Talamone (Grosseto). L’estate è un periodo complesso per la fauna ittica che popola i corsi d’acqua in gestione al Consorzio di Bonifica 6 Toscana Sud.
Le ondate di caldo intenso, sempre più frequenti, mettono a rischio la sopravvivenza stessa dei pesci, specie nei fossi in cui l’acqua è più bassa e stagnante. Ne è un esempio il canale allacciante Principale di Acque Basse a Talamone, un canale di bonifica che ha da sempre avuto un’importante funzione di regimazione nel delicato equilibrio idraulico della zona.
Qui, da ormai dieci anni, il Consorzio effettua regolarmente – ogni estate – un intervento di manutenzione particolare: non il solito sfalcio di vegetazione infestante in eccesso, ma la rimozione lungo tutto il canale (circa tre chilometri) di un’alga particolarmente aggressiva che in Maremma viene comunemente chiamata “veglio”. Si tratta dell’alga verde Cladophora vagabunda: durante la primavera e l’estate, questa specie cresce in maniera estremamente rapida sul fondo; con l’aumentare delle temperature e dell’esposizione solare, le bolle di ossigeno prodotte dalla fotosintesi rimangono intrappolate tra i suoi fitti filamenti. Questo processo fa sì che l’alga si stacchi dal fondo per galleggiare, formando estesi e spessi tappeti sulla superficie dell’acqua. Se non controllata con interventi meccanici periodici, la biomassa finisce per coprire l’intera superficie del canale, bloccando lo scambio di ossigeno e rendendo l’ambiente asfittico per la fauna ittica.
Anche quest’anno l’intervento è stato eseguito da Alessandro Conte, uno degli escavatoristi più esperti dell’ente, affiancato dal collega Filippo Parricchi.

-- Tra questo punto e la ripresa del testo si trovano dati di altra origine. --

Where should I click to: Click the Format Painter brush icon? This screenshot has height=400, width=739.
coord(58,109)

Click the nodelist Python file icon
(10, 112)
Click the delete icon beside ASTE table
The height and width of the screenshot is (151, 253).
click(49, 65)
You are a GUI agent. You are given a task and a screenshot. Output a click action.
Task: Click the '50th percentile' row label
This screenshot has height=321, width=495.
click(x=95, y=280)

«Da 20 anni mi occupo di sfalci di vegetazione e di escavi nei corsi d’acqua per il Consorzio di Bonifica 6 Toscana Sud – racconta Conte – e devo dire che l’attenzione per l’ambiente non è mai mancata. Negli ultimi anni, però, queste tematiche hanno assunto una sempre maggiore importanza, i nostri interventi cercano di essere sempre più rispettosi della natura e questa manutenzione a Talamone, che ripetiamo ormai da molte estati, permette di aiutare i muggini e gli altri pesci che altrimenti rischierebbero di morire».

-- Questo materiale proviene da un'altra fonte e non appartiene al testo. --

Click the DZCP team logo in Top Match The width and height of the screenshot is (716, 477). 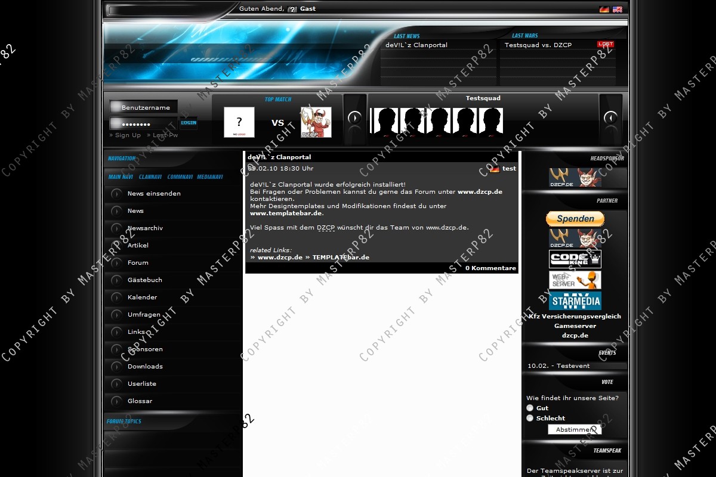point(316,122)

«L’attenzione che il Consorzio riserva all’ambiente – conferma il presidente Federico Vanni – è una guida chiara per tutti gli interventi che giornalmente eseguiamo nel nostro comprensorio. In un’area come questa, così bella e fragile, è ancora più importante che il nostro ente fornisca il proprio contributo a tutela di una natura sempre più minacciata dai cambiamenti climatici».